[Data entries]

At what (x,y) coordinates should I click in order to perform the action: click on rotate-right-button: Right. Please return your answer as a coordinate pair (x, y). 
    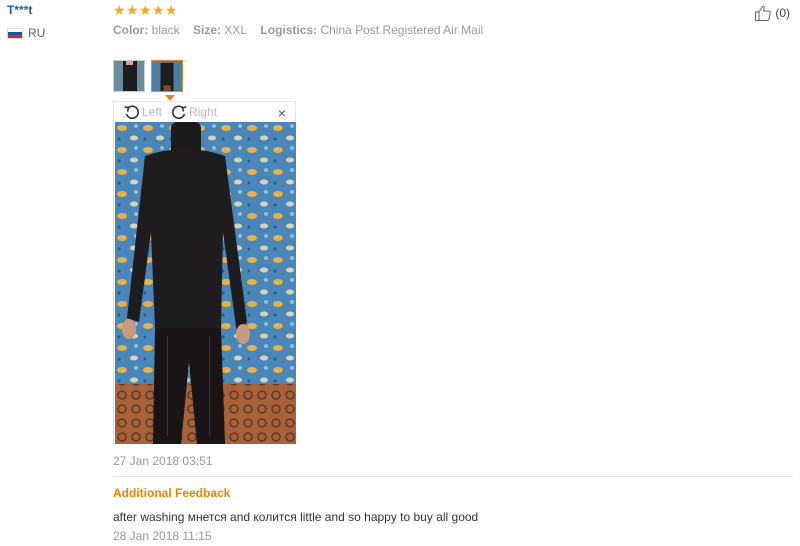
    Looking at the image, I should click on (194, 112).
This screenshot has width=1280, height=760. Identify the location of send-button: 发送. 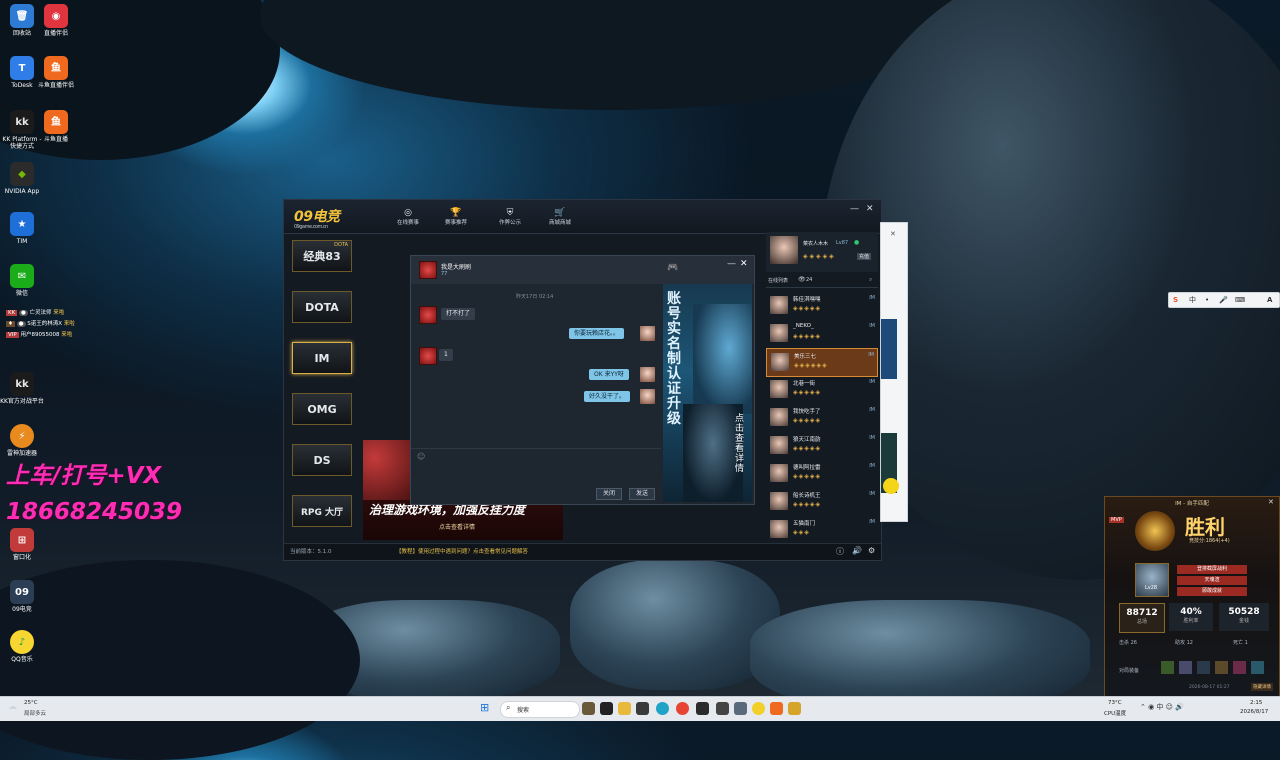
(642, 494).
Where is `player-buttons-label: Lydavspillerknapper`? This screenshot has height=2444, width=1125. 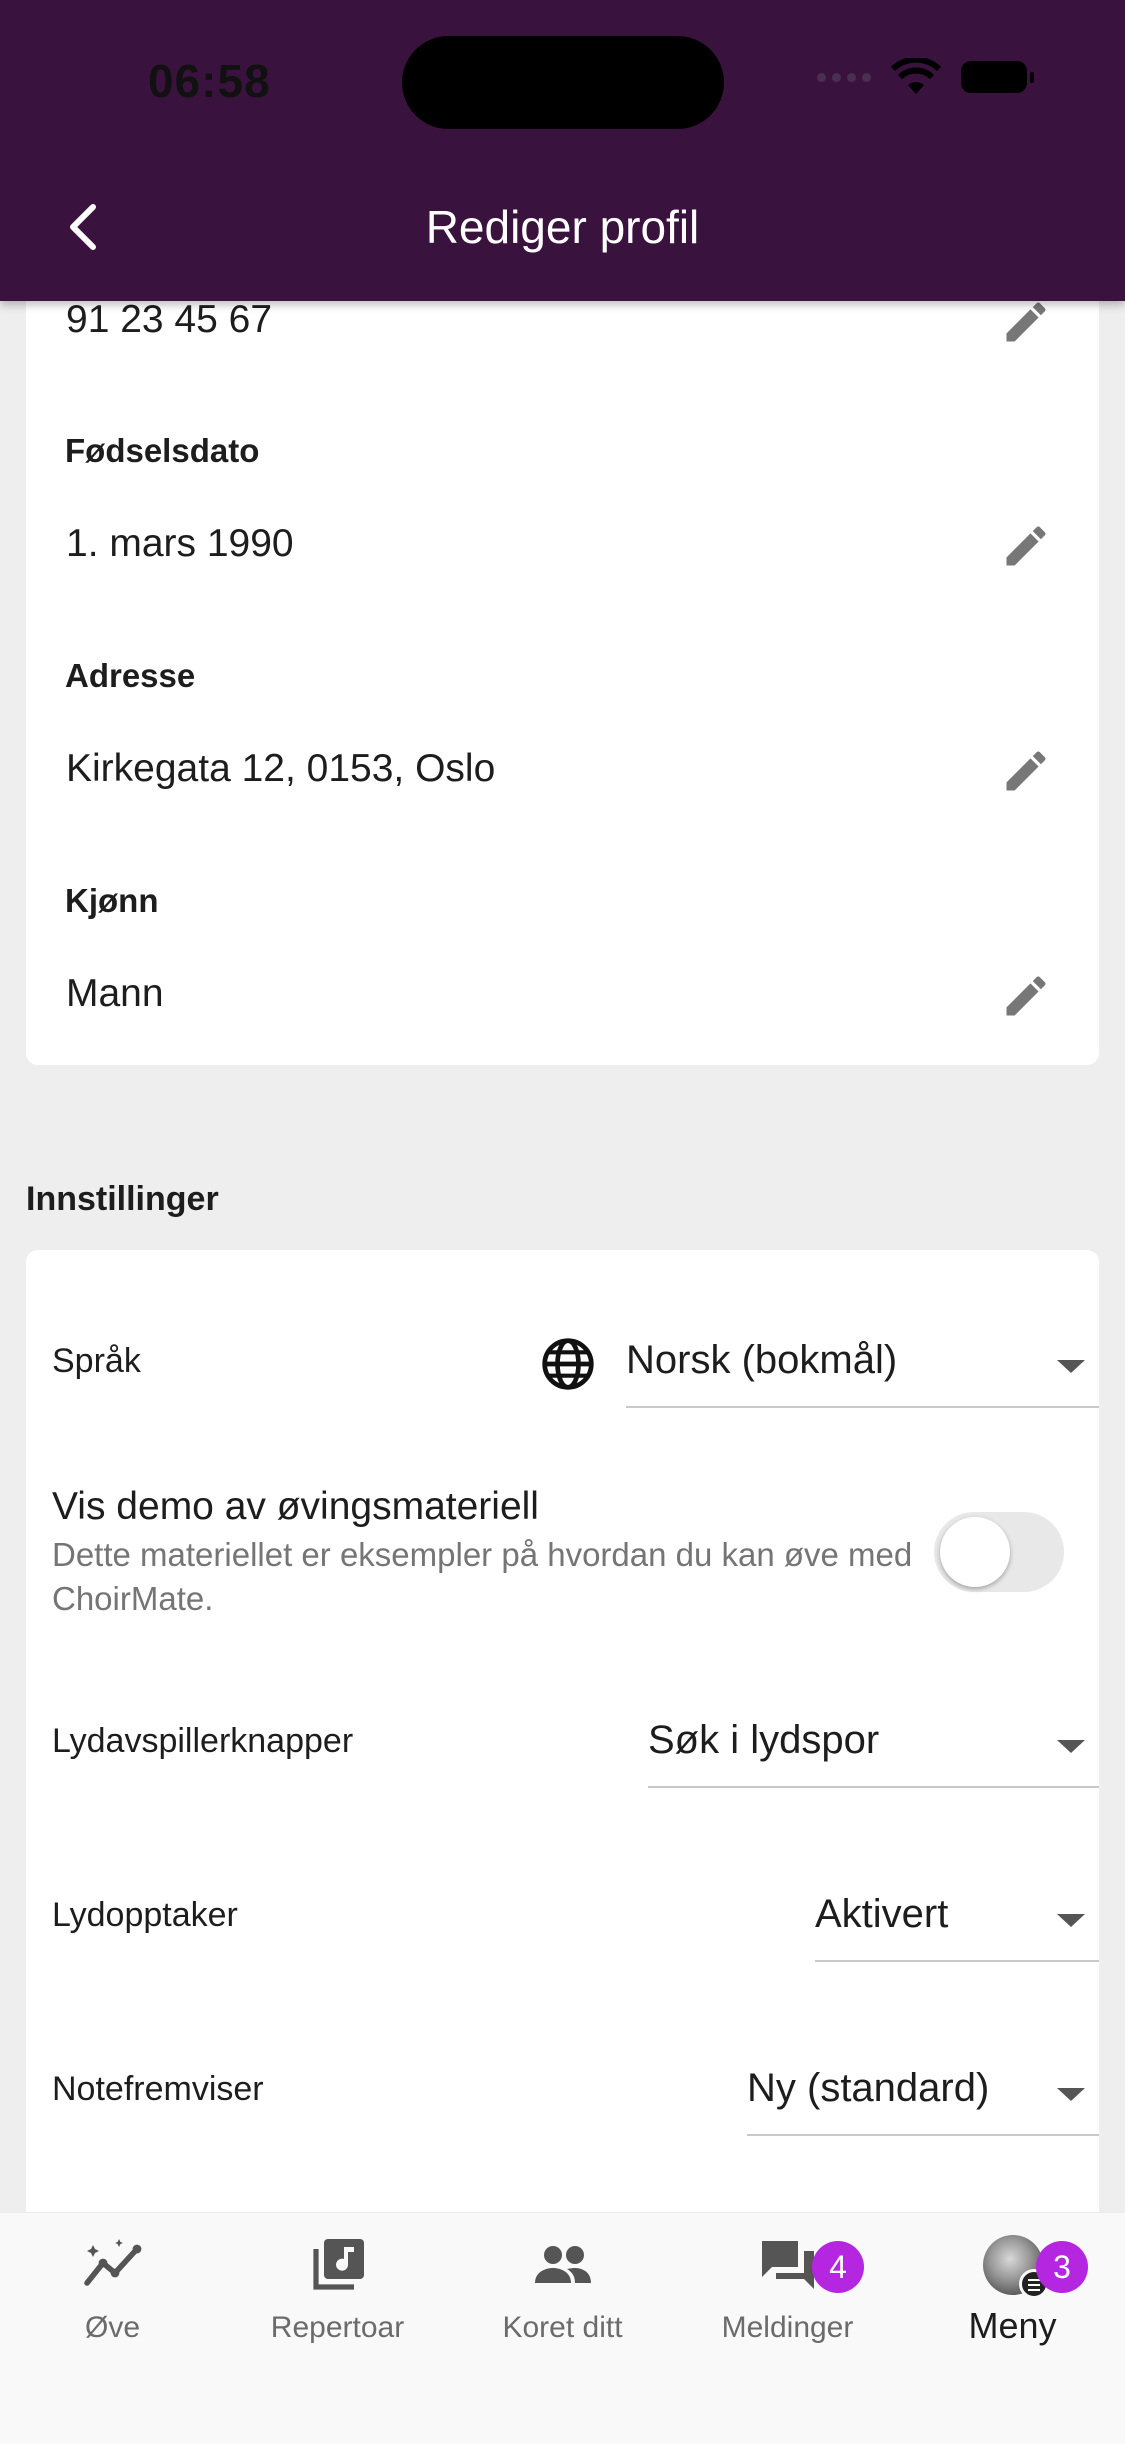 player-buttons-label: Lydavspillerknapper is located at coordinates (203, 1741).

### Work to complete
Present the material as a Markdown table with the columns Row and Line, starting at the beginning of the material and ending at the line that contains "(642, 494).". Skip blank lines and leave the pictures out.

### Exercise response
| Row | Line |
|---|---|
| 1 | At what (x,y) coordinates should I click in order to perform the action: click on rotate-right-button: Right. Please return your answer as a coordinate pair (x, y).  |
| 2 |     Looking at the image, I should click on (194, 112). |
| 3 | This screenshot has width=1280, height=760. Identify the location of send-button: 发送.  |
| 4 | (642, 494). |